● How to complete this task
If a line of the data below holds the word "treeitem", list it.

[Dataset entries]

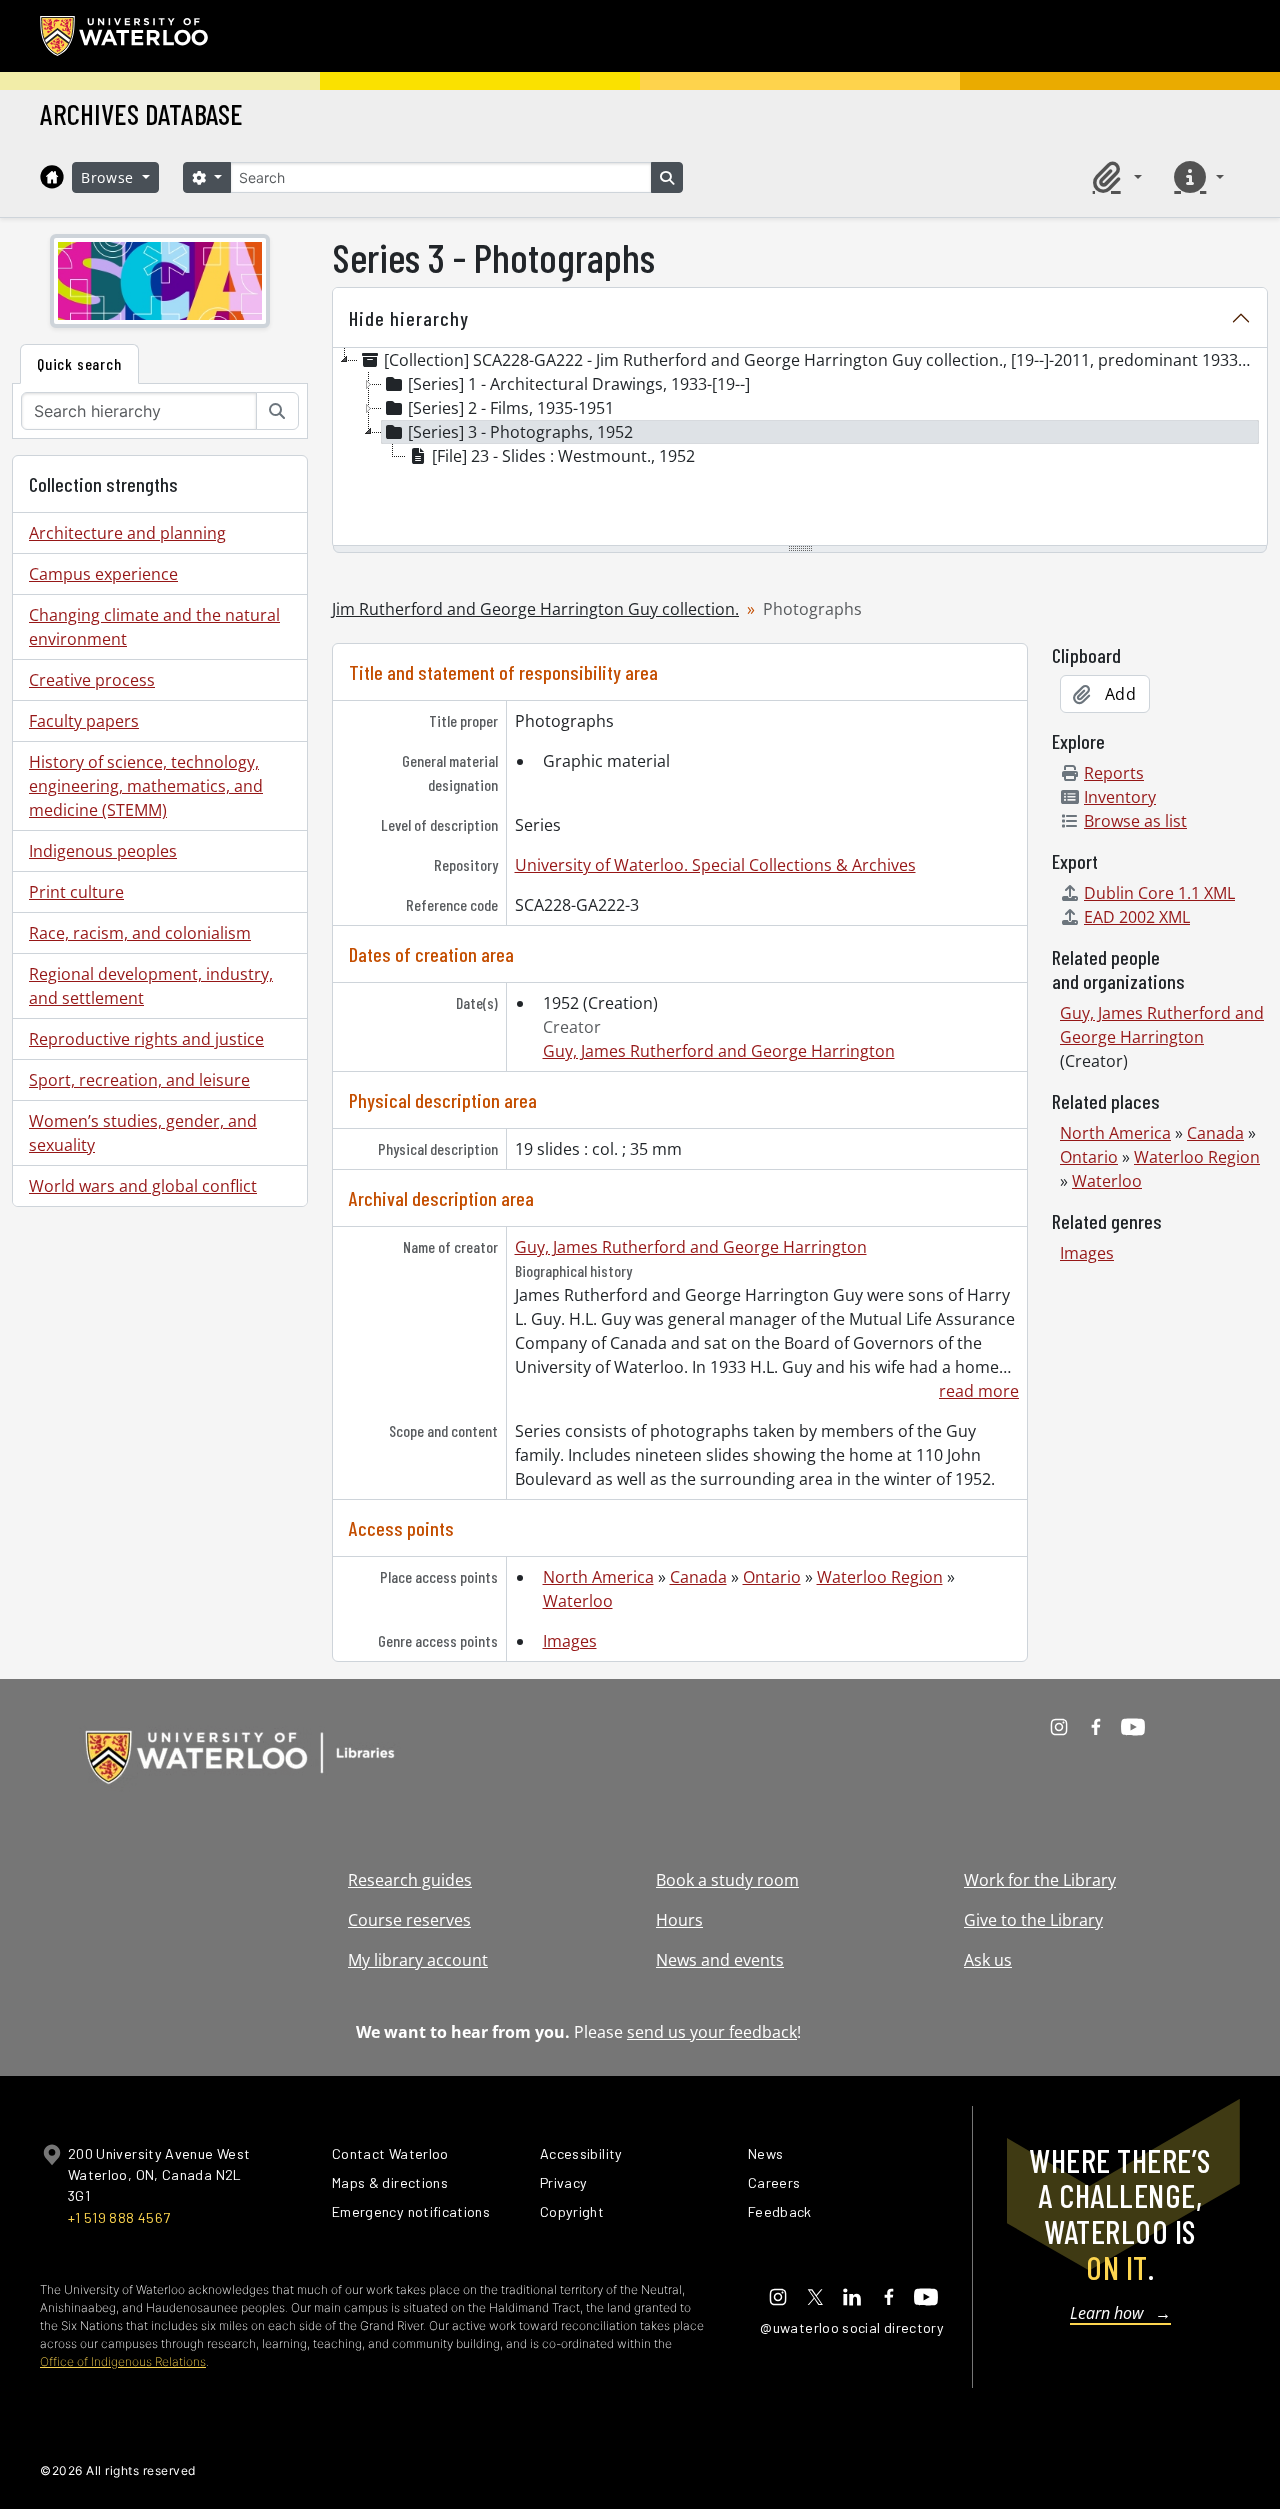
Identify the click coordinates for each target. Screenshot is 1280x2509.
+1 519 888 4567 (119, 2217)
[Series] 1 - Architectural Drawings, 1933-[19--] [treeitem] (579, 384)
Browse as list (1135, 821)
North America (598, 1577)
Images (570, 1641)
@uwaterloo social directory (852, 2327)
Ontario (772, 1577)
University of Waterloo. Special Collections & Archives (715, 865)
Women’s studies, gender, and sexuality (143, 1133)
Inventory (1120, 797)
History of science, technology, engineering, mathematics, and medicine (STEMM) (146, 786)
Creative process (92, 680)
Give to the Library (1033, 1920)
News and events (720, 1960)
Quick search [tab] (79, 363)
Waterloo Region (880, 1577)
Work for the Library (1040, 1880)
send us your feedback (712, 2032)
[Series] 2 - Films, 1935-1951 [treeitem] (511, 408)
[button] (1114, 177)
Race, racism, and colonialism (140, 933)
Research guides (410, 1880)
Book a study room (727, 1880)
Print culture (76, 892)
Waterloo (578, 1601)
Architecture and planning (127, 533)
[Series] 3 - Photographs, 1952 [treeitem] (520, 432)
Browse (110, 177)
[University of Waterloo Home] (125, 36)
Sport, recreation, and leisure (139, 1080)
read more (979, 1391)
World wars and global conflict (143, 1186)
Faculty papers (84, 721)
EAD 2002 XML (1137, 917)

● Exercise response
[Series] 1 - Architectural Drawings, 1933-[19--] [treeitem] (579, 384)
[Series] 2 - Films, 1935-1951 [treeitem] (511, 408)
[Series] 3 - Photographs, 1952 [treeitem] (520, 432)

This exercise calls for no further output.